Брамс имел обыкновение создавать большую часть своего очередного сочинения во время летних поездок в сельскую местность, когда он мог уйти от своих административных обязанностей в городе. Лето 1884 года привело его в новое убежище, горную деревню Мюрццушлаг, где он и начал сочинять свою следующую симфонию.
«Я всего лишь сочиняю вальсы и польки», — говорил Брамс своему другу Максу Кальбеку. «Я полагаю, что мог бы сыграть для вас кое-что из этого, если вы действительно настаиваете». Но это был лишь свойственный композитору скромный юмор. Чем шутливее он отзывался о своём новом произведении, тем больше оно, по правде говоря, тяготило его ум. О других людях Брамс говорил прямо, но во всём, что касалось его самого, он был склонен выражать свои мысли обиняками.
Он очень беспокоился о своей новой работе по уважительной причине. В возрасте более пятидесяти лет и с его здоровьем, хотя ещё не сильно ухудшившимся, но уж точно не таким, каким оно было когда-то, Брамс понимал, что эта симфония может стать его последней. По крайней мере, обстоятельства подразумевали, что это будет самое важное произведение на сегодняшний день. Более того, это произойдёт на вершине его карьеры, поднятой на всеобщее обозрение. Станет ли Четвёртая украшением его карьеры, или всё просто рухнет?

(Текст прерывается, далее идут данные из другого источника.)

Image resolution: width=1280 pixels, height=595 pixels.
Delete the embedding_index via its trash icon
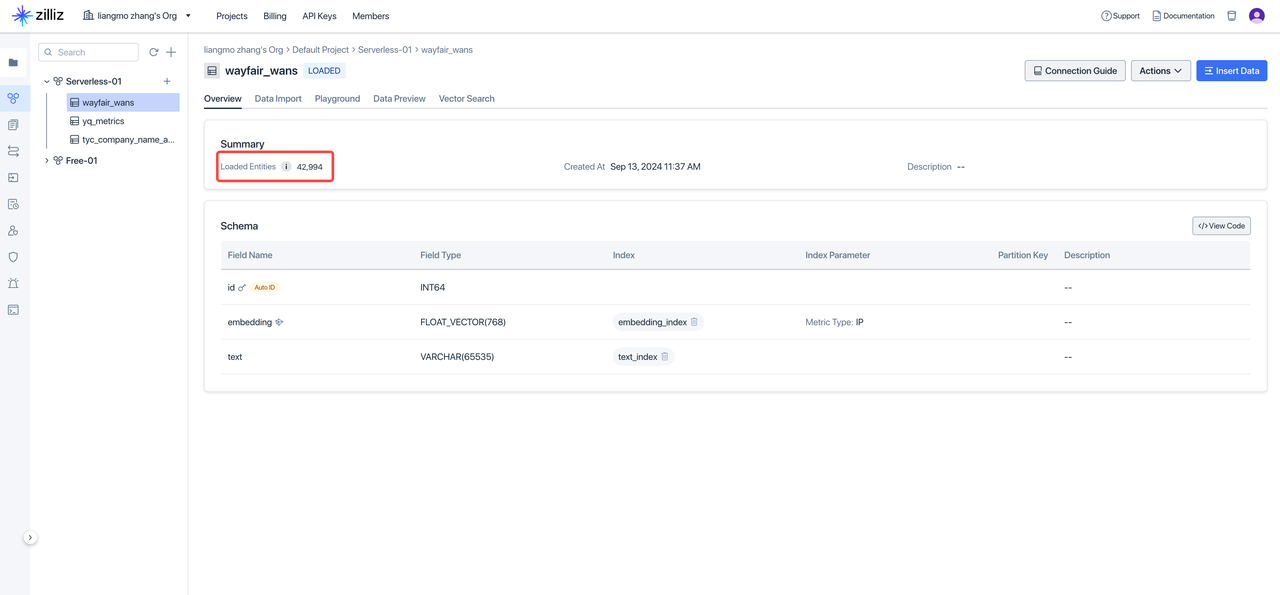(x=694, y=322)
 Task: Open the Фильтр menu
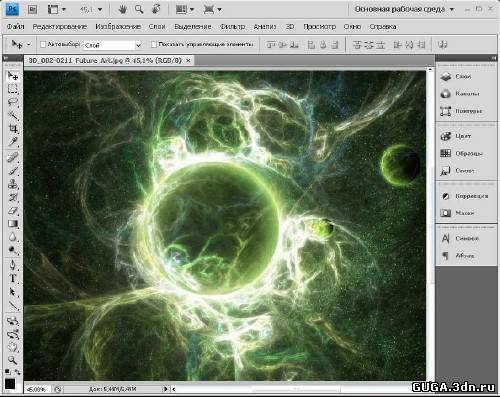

В то время, когда ряд друзей и коллег, некогда входивших в его ближайшее окружение — Клара Шуман, Йозеф Иоахим и другие — либо сошли с его орбиты, либо умерли, среди нарастающих социальных и политических волнений в изменяющейся Вене, Брамс всё больше и больше боролся с чувством собственной «неадекватности» и неуместности. Он беспокоился, что его источник вдохновения может иссякнуть. Как бы то ни было, от него стали ожидать большой оркестровой работы каждые пару лет. Он ещё не умер и чувствовал, что должен что-то дать. Хотел он этого на самом деле или нет, но он был обязан ещё одной симфонией потомкам.
Итак, как и прежде, Брамс отправился в горы. Он мобилизовал свои внутренние ресурсы, когда смотрел на открывающиеся виды и ходил вверх и вниз по крутым зелёным холмам — уже не так легко для ног, но всё ещё бодро. Четвёртая симфония, конечно, должна была стать общественным произведением, но он не будет её писать для публики. Он посвятил бы её ушам Истории. Его критики уже сетовали на слишком интеллектуальный подход к ремеслу, так что теперь не было смысла возвращаться назад.
Итак, это было мрачное и готическое повествование, скорее философское, чем трагическое, едва ли действительно грустное, но определённо серьёзное. Композиция хрестоматийна по построению и в то же время возвышенно творческая, а вся масса произведения висит на тонкой мелодии, заявленной с самого начала, даже без «продувания оркестрового горла».
На самом деле это цепочка нисходящих терций: BGECAF♯D♯B. Брамс преобразует некоторые интервалы в восходящие сексты, чтобы создать мелодию, но символизм «вниз-вниз-вниз» безошибочен, как спуск от гордости к амбивалентности. Эта мелодия часто повторяется на протяжении всей работы и используется для большей части музыкального развития.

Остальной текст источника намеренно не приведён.